Hypertension. Hypertension is an important risk factor for CAD and AMI. There is a direct association between high blood pressure values and morbidity and mortality of CAD.. With high blood pressure, the risk of developing AMI has been found to increase to more than twofold.

Diabetes mellitus. Diabetes mellitus (DM) is a well-documented risk factor for CAD and AMI. Myocardial infarction (MI) is more common in diabetic patients than in non-diabetics. Insulin resistance, hyperglycemia and excess fatty acids lead to increased systemic oxidative stress and inflammation as well as production of advanced glycation product. All of these factors contribute to the emergence and development of coronary atherosclerosis and microvascular impairment.

Anthropometric measures. Although body weight appears to predict obesity, its values do not differentiate between body fat and muscle mass. Moreover, central fat (fat in the abdominal area) has more to do with the development of atherosclerosis than peripheral obesity. Central obesity is a greater indicator in CAD risk than generalized obesity even in people of normal weight.

Blood lipids. The low-density lipoprotein (LDL)-cholesterol is associated with development of atherosclerosis, endothelial dysfunction and arterial plaques that represent the potential cause of CAD and stroke.

Inflammation. There are accumulating data that inflammation is considered a major risk factor for atherosclerosis development. Increased levels of highly sensitive C-reactive protein (CRP) could be an indicator of CHD risk in healthy individuals more than elevation of LDL values.

Alcohol intake. The effect of excessive drinking doubles the risk of developing AMI compared to not drinking alcohol. Such a benefit is thought to be achieved by increasing HDL (good cholesterol), rather than affecting platelets and fibrinolysis.

Socio-economic status. Socio-economic status is associated with CAD and AMI risks. Individuals with elementary school education are most affected, regardless of social class. Moreover, individuals with low incomes and material deprivation are exposed to excessive psychosocial stress that is detrimental to overall health including the cardiovascular system.

Family history. Family history, especially for first-degree relatives, is considered to be an independent risk factor for AMI. It has been claimed that about 40 to 60 percent of coronary heart disease is inherited.
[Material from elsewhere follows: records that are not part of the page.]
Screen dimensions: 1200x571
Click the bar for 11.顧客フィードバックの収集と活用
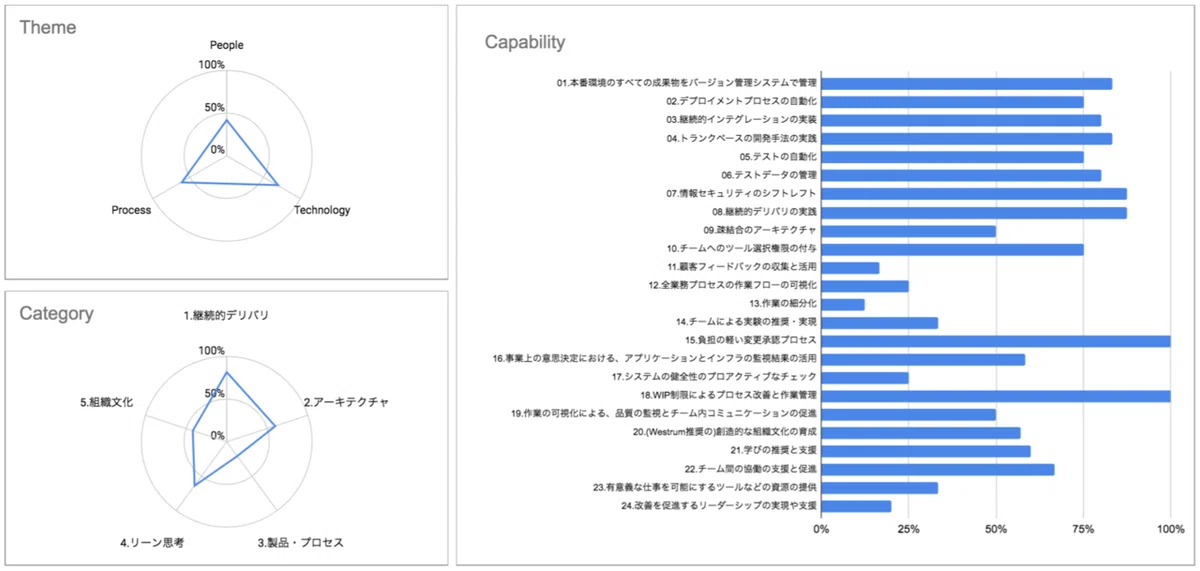coord(850,268)
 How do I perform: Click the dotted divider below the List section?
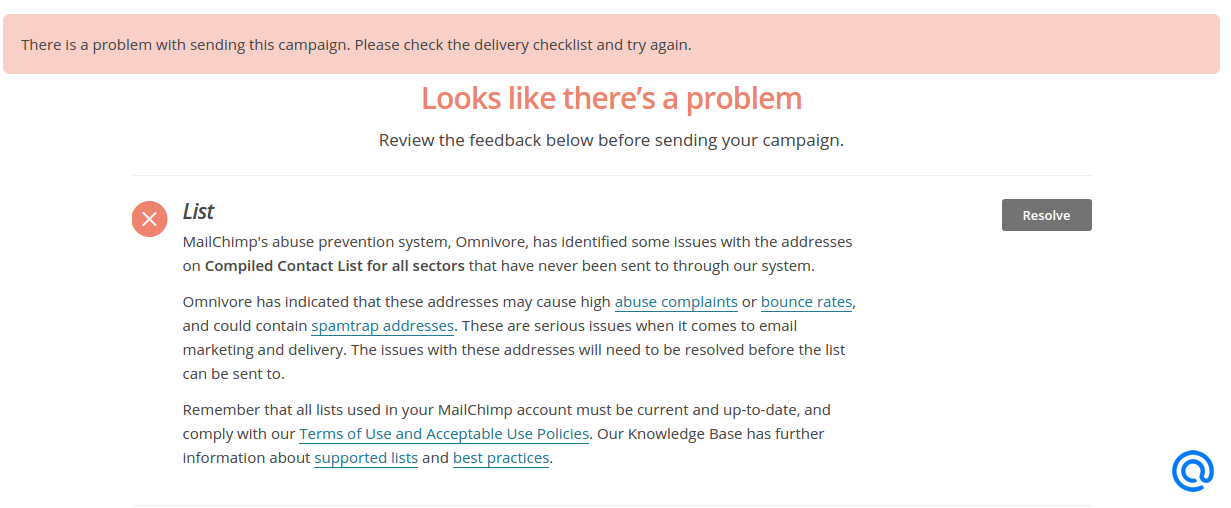(611, 505)
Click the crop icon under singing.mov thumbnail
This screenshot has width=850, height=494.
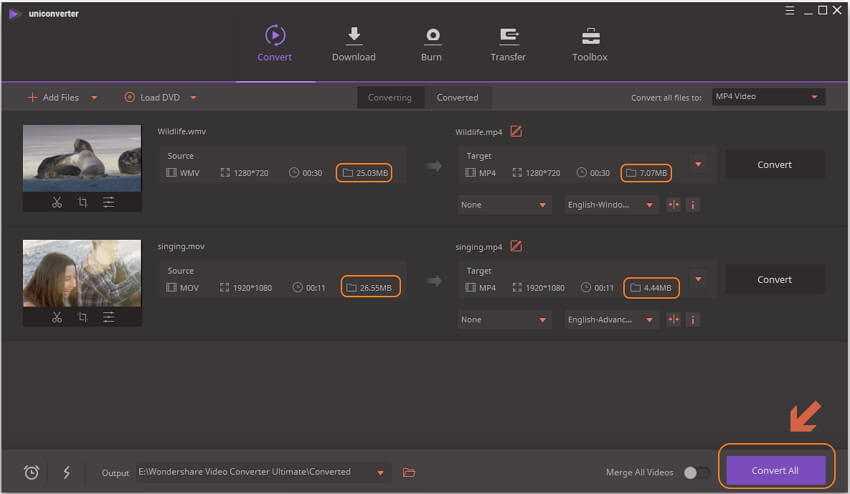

Therefore, taking a detailed family history may be necessary, especially in patients between 35 and 55 years of age, for appropriate assessment of AMI risk.

It has been found that moderate muscle exercise, regular consumption of fresh vegetables and fruits, avoidance of smoking and stress, and low consumption of fat are associated with a reduced risk of coronary heart disease in populations of all age groups worldwide.